Degradable, Biodegradable or Compostable

compost bin

Why is Certified Compostable The Best Pick?

Put simply, out of the three, certified compostable is the only option that breaks down into natural components and does not leave harmful microplastics behind in the environment.

It is not uncommon to see these terms used interchangeably, which can lead to confusion. In a commercial setting, this can be what is referred to as “green-washing”, where it is claimed that just because ‘eco’, ‘enviro’, or ‘bio’ is included in the name of a product, it is good for the environment when usually that’s not true.

Understanding the basic differences between these commonly used terms is beneficial to everyone, so that we can make informed decisions on product purchases, and the impact they will have on the environment.


Certified Compostable: These types of materials fall into one of two categories. Both are necessary for a successful pile and perform best when alternated in thin layers.

Green: Nitrogen rich materials like live plant material and fruit/vegetable waste. These provide moisture to your pile and break down quickly.

Brown: Carbon rich materials like dead plant matter and wood-based waste. These provide aeration and structure, but break down slowly so work best when chopped into small pieces.

As these products are free from harmful plastics such as Polypropylene, Polyethylene, Polystyrene and PVC, they break down to their natural cellulose beginnings, leave virtually undetectable levels in the soil, and are deemed “worm safe” with no micro plastic residues left behind.

Biodegradable: Usually described as anything that degrades from the action of naturally occurring microorganisms, such as bacteria, fungi and algae. Usually, products that are derived from plants, animals, or natural minerals are biodegradable.

Objects that are defined as biodegradable extend far beyond plants and food, however. Items like paper and cardboard boxes can also be classified as biodegradable products, even though they will take much longer to break down to a microscopic level.

You could even argue plastic is biodegradable because it eventually breaks down, but this process can take centuries. These substances will eventually decompose into carbon dioxide, water and other forms of organic material. Harmful microplastics will be left in the environment and most likely find their way into the food chain.

Degradable: Almost everything is degradable. Degradable generally simply means something will in time degrade. Degradable means they do not require living organisms to break down. Instead, chemical additives are used in the plastic to make it crumble more quickly than it would otherwise. Once again, this means that harmful microplastics will be left in the environment and most likely find their way into the food chain.

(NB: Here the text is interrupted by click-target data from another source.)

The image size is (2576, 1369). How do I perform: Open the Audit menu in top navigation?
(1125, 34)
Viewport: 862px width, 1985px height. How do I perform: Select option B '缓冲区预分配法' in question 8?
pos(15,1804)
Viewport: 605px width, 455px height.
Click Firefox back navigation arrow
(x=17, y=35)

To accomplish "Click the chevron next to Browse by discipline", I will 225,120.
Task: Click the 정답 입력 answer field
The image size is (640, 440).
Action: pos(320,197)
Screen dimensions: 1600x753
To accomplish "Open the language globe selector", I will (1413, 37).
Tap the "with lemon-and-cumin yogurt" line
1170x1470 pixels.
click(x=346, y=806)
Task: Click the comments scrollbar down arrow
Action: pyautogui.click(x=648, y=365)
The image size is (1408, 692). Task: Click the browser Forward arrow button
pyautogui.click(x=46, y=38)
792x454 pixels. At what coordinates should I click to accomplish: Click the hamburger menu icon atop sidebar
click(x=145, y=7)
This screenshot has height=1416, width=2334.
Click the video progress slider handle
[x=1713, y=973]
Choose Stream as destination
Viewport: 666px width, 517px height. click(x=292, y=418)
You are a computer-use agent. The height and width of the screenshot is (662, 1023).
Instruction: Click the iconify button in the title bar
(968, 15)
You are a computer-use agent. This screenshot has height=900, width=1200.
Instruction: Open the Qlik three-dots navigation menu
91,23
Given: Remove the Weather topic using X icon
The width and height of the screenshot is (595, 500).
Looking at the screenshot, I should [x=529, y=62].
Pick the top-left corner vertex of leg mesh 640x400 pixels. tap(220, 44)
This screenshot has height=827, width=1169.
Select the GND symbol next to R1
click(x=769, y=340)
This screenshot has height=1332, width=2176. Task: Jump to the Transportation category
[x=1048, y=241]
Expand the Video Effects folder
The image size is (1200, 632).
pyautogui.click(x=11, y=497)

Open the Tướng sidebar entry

The bottom line is that both biodegradable and degradable are still made with harmful plastics, and though designed to break down faster will merely break down to smaller plastics that will exist and pollute our environment indefinitely. 

The best thing to do is to try and limit products bought that are degradable, and if possible, biodegradable as well. Products that are made with certified compostable materials are the only guaranteed products that are healthy for our environment. Look into alternatives or substitutions for products that you already use, you may be surprised with what you’ll find!